RE: Remaining Work/Priorities

Posted by Shad Storhaug <sh...@shadstorhaug.com>.
Update
======

I have just pushed some commits that fix several bugs in the Lucene.Net.Codecs project (all 452 tests pass most of the time, a few random failures) and fix all but 4 of the failing tests in Lucene.Net.Core.


Fix for Test Context
-------------------------

For now, I have added method override stubs to each subclass in order to add the [Test] attribute, so NUnit will run them in the correct context. I did that on all of the superclass tests except for the ones in QueryParser (since Itamar mentioned he would be working in that area). Itamar, you will probably need to follow suit to get all of the QP tests to pass - namely with the QueryParserTestBase and TestQueryParser classes.

I have carefully put all of these changes into a single commit so it can be reverted easily, if this solution doesn't happen to be compatible with xUnit: https://github.com/apache/lucenenet/commit/2a79edea6359e1ee1f83269cc7dc3ef2753ebf2c. Hopefully that makes life easier for @conniey.

| Listed entries |
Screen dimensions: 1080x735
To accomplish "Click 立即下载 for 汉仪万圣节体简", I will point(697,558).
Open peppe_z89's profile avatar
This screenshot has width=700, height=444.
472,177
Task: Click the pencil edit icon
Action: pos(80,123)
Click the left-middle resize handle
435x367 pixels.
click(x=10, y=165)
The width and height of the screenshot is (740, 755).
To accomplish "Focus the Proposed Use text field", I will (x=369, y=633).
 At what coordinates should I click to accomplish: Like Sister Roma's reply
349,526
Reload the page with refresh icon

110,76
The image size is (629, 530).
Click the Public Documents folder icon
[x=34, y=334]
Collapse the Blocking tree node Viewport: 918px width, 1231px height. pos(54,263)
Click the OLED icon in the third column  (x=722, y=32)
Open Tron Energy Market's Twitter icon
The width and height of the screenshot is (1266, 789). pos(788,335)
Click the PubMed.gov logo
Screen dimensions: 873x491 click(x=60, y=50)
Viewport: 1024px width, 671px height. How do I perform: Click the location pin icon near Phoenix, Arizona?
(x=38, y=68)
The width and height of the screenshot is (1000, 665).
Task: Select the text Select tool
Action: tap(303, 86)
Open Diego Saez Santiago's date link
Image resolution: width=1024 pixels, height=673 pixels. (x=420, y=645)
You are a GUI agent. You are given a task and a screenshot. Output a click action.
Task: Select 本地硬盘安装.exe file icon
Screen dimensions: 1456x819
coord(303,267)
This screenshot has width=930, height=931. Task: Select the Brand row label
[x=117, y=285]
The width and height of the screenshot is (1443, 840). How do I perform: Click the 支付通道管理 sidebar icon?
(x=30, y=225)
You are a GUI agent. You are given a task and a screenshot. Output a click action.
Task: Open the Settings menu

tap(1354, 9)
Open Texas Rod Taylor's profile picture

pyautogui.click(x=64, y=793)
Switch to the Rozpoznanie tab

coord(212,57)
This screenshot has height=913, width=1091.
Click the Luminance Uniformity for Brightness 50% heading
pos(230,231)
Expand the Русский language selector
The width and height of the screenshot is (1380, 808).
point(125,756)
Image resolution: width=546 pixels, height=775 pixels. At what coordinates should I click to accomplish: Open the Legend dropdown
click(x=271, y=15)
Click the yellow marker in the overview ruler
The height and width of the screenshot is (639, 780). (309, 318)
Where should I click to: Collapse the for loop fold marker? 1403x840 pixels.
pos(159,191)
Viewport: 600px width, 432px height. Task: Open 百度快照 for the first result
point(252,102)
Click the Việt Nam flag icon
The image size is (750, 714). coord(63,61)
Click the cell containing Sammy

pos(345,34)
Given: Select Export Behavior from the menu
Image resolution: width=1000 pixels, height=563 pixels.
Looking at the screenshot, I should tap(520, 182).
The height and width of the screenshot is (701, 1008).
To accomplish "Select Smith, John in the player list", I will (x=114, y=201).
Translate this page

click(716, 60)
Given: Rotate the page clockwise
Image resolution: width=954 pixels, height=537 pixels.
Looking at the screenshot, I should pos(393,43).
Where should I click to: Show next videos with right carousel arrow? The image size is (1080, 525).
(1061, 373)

| Aim |
Write a continuation of the Lucene.Net update post, starting right after its final sentence. The rows are separate material and have no connection to the Lucene.Net update post.

| Response to this task |
@Itamar, let me know when this is completed on your end so I can do a double revert and squash the test stubs from QueryParser into an all-inclusive revert-able commit.

We can now correctly see how many tests we have in the core. Currently there are 2730 - it seems we are still missing 720 tests, assuming they all were for something port-able.


Remaining Tests
---------------------

Next I plan to work on locating any tests that we have missed (starting in the core). It seems these fall into several categories:

1. Tests that have not yet been ported.
2. Tests that have been partially ported that have not been added to the project.
3. Tests that have been ported, but are missing the [Test] attribute.
4. Tests in classes that have been ported that have been commented out (presumably because at the time they were ported the dependencies did not yet exist).
5. Tests that have been Ignored in .NET that were not in Java.
6. Tests that have NUnit Assume.That() logic that depends on some non-existant JRE condition, so they are not running in .NET.

I'll make a quick effort to get them to pass, but the main goal will be to ensure they all can run and are included in the project. Just a heads up that the number of test failures is likely to increase on this pass (but the number of bugs will likely decrease).


Failing Core Tests
-----------------------

I have looked into the remaining tests somewhat. There are 2 issues that I need some input on to solve.


TestRamUsageEstimator.TestSanity()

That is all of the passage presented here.